IT managers can improve the energy efficiency and cut the costs of their datacentres by putting a layer of dirt on the roof, claims Phil Nail, the IT manager of Internet services provider ASIO.net.
It’s called a ‘green roof’ and it involves putting about three to four inches of dirt on the roof and planting bush-type, drought-resistant plants. It will cost the ASIO.net about $30,000 (15,381) to cover 2,000 square feet over a datacentre that houses about 300 servers. But Nail believes his green roof may cut the datacentre’s cooling needs by half.
ASIO.net is ahead of most in adopting green technologies. The firm already uses solar panels that generate 12 kilowatts electricity, enough to power his servers and lighting. But California wants to see many more companies add solar power to the mix and began offering this January a $2.50 (£1.28)-per-watt tax rebate for systems of up to one megawatt in size. Its California initiative has budgeted $2.9 billion (£1.5bn) for incentives over 10 years.
Globally, solar energy use is an approximately $15bn (£7.7bn) industry. But research firm IDC estimates that US spending accounts for only about 10 per cent of the global market.

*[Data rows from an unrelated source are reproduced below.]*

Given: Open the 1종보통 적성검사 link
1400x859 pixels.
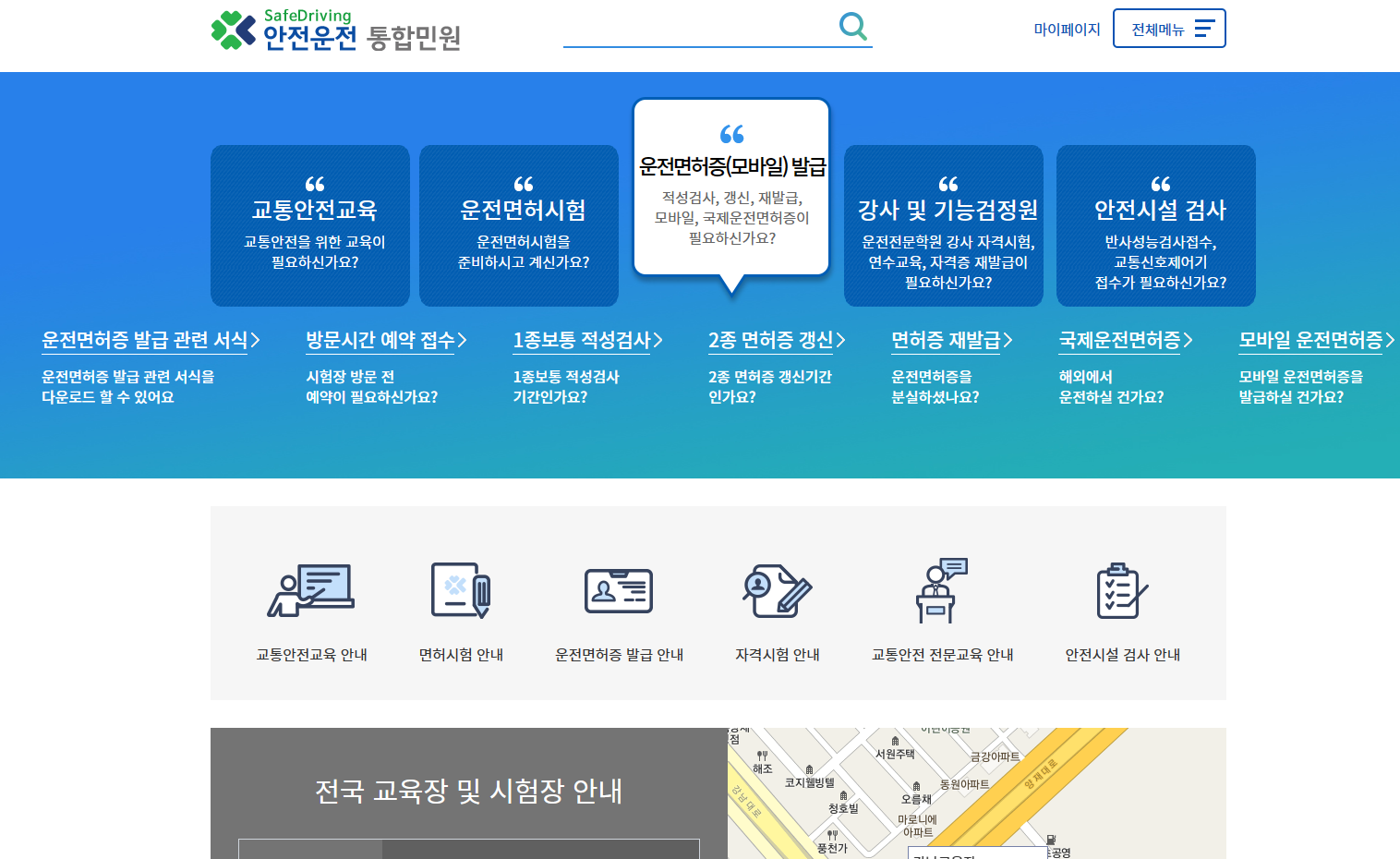Looking at the screenshot, I should [584, 340].
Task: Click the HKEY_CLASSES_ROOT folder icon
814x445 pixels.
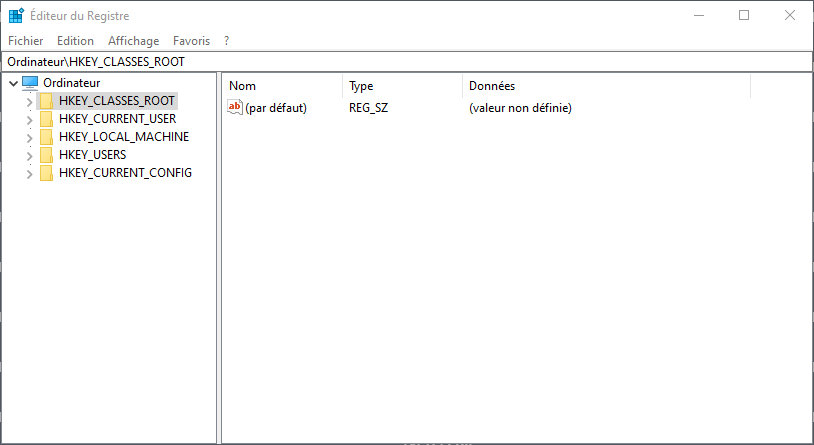Action: pyautogui.click(x=46, y=101)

“For most companies to invest in what is perceived as novel energy technologies is a tough sell,” said Nicholas Lenssen, an IDC analyst. “Most companies want a two- to three-year payback. But, by and large, there isn’t a whole lot of interest in onsite generation.”
The costs are often high, making incentives critical. For instance, a solar-power-based 500-kilowatt system would cost about $3.5 million (£1.8m) based on an estimated cost of about $7 (£3.59) per watt to buy and install it. California’s credits can cut that cost by about $1.5m (£769.100), and federal tax credits would reduce it by another $1m (£512,700) or so, according to Rhone Resch, the president of the Solar Energy Industries Association, an industry group.
Resch estimates that the bottom-line cost of system would be about $1.3m (£666,500).
Any return on investment depends on how much a user is paying for electricity, although Resch said a six- to eight-year payback for a large user would not be unusual. And since a business would likely finance the project, it could generate a positive cash flow from the investment immediately, he said.
Another green approach was taken by Alan Hirsch, executive vice-president of Sea Gull Lighting Products. Last Autumn, he completed a 500-kilowatt system that provides 20 per cent of the power needs for a 500,000-square-foot warehouse Monday through Friday. On weekends, the panels can provide all of the power needed. The solar panels take up about 60,000 square feet on his warehouse roof.
Hirsch’s company is using SunEdison a solar services company that installs the system and continues to own it. Sea Gull, however, pays a rate for the electricity it uses that’s below what it would pay if it bought from a local power provider, he said.
As long as the price of electricity doesn’t go down, Hirsch said, the agreement with SunEdison makes sense. “I don’t know of anybody who thinks electricity is going to be cheaper,” he said.